Biomarkers for primary graft dysfunction after lung transplantation: a review of current evidence and future prospects

Abstract

Lung transplantation remains the only effective treatment for end-stage lung disease, offering the potential to significantly prolong survival and enhance quality of life for recipients. However, primary graft dysfunction (PGD)-a severe form of lung injury occurring within the first 72 h post-transplantation-constitutes a major cause of early mortality and presents a substantial barrier to the broader clinical adoption of lung transplantation. Biomarkers, defined as specific molecules, cells, or other biological indicators detectable within or outside the body, can reflect physiological states, disease progression, or therapeutic responses. The identification of accurate and reliable biomarkers for the prediction and diagnosis of PGD is therefore critical for improving diagnostic precision and therapeutic outcomes. This review provides a comprehensive overview of recent advances in the discovery of PGD-related biomarkers, encompassing a wide range of candidates such as plasma proteins, hormones, cell-free DNA, and immunoreactive substances. The complex biomarker landscape associated with PGD involves multiple signaling pathways and cellular phenotypes. Despite ongoing research, no single biomarker has yet demonstrated sufficient predictive or diagnostic power to be used independently in clinical practice.

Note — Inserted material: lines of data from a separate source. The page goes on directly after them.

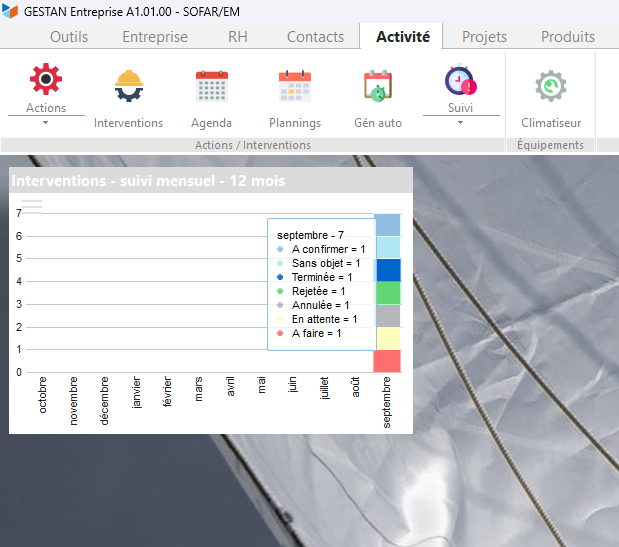Switch to the Outils tab

click(x=69, y=37)
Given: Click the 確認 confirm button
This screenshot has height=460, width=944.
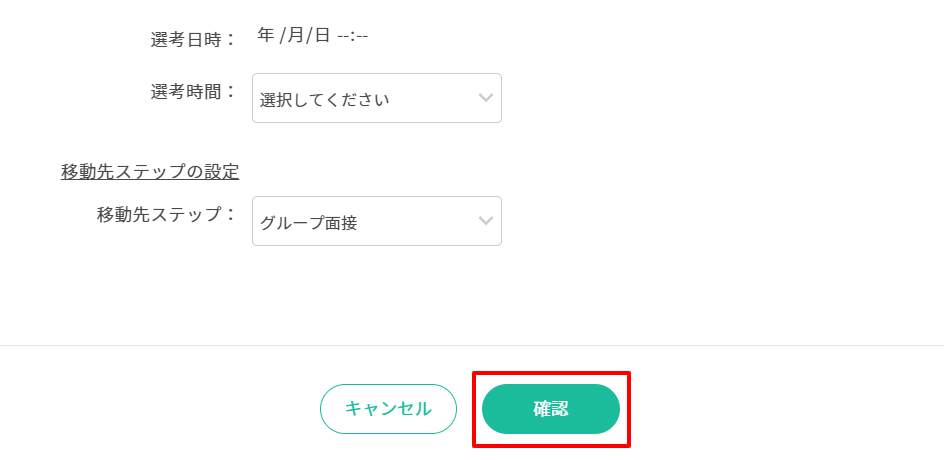Looking at the screenshot, I should click(551, 409).
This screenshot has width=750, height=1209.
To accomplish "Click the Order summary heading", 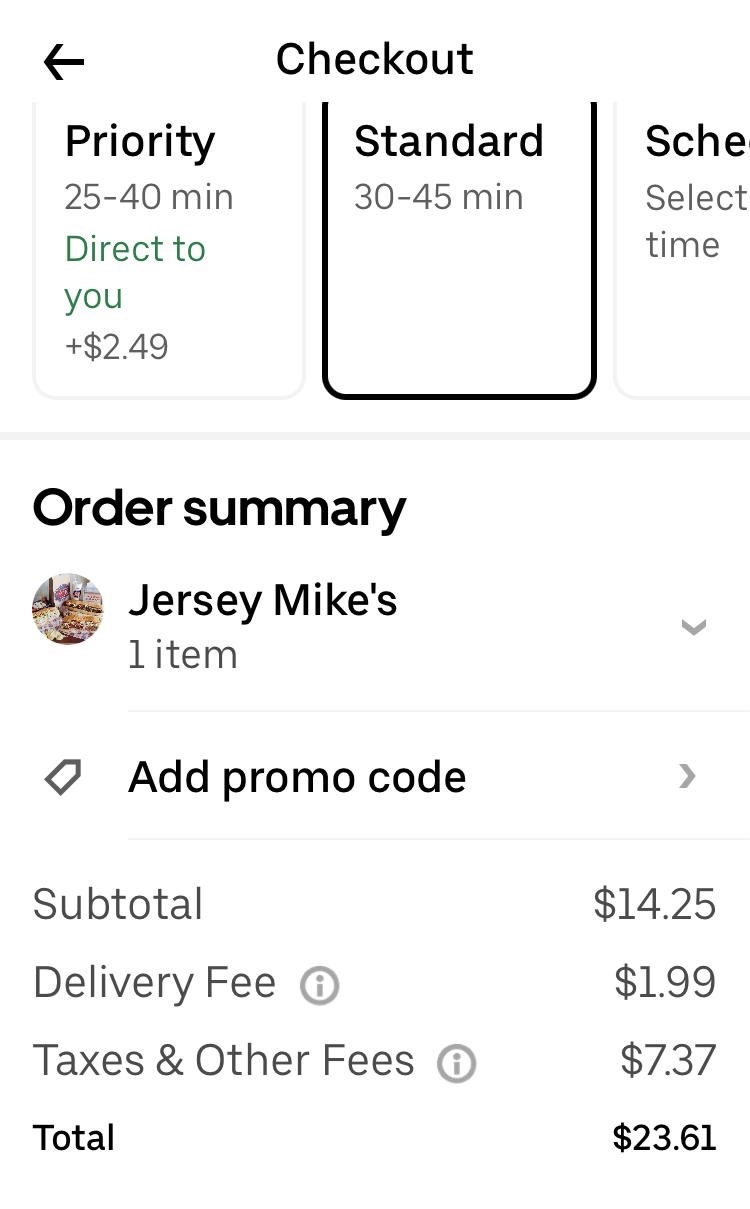I will point(220,508).
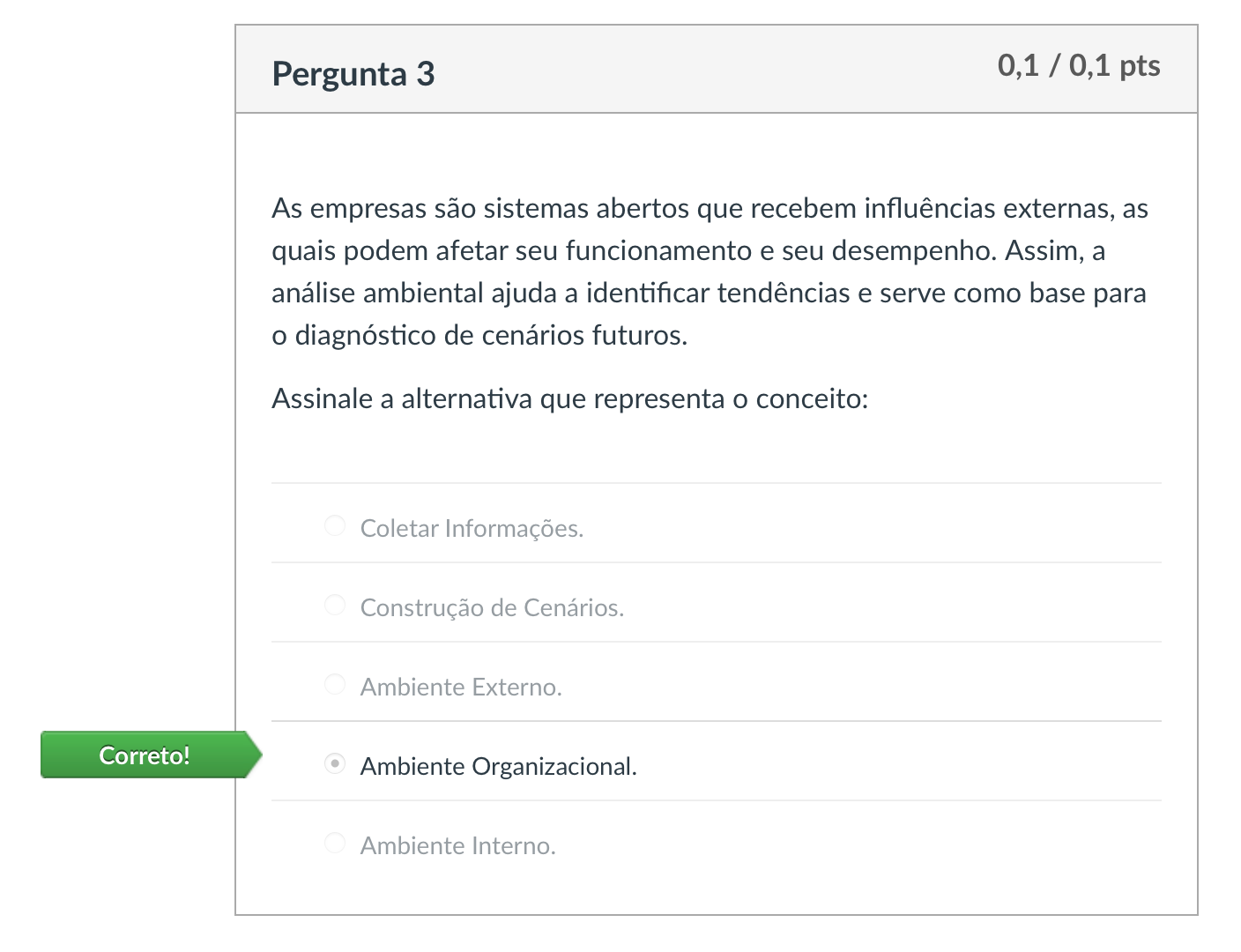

Consequently, continued investigation is essential to validate existing biomarkers and develop optimized strategies for their integration into routine clinical application.

Keywords: biomarker; cell-free DNA; lung transplantation; plasma proteins; primary graft dysfunction.

FIGURE 1

Identification of biomarkers in primary graft dysfunction can be evaluated at different time points in lung transplantation recipients.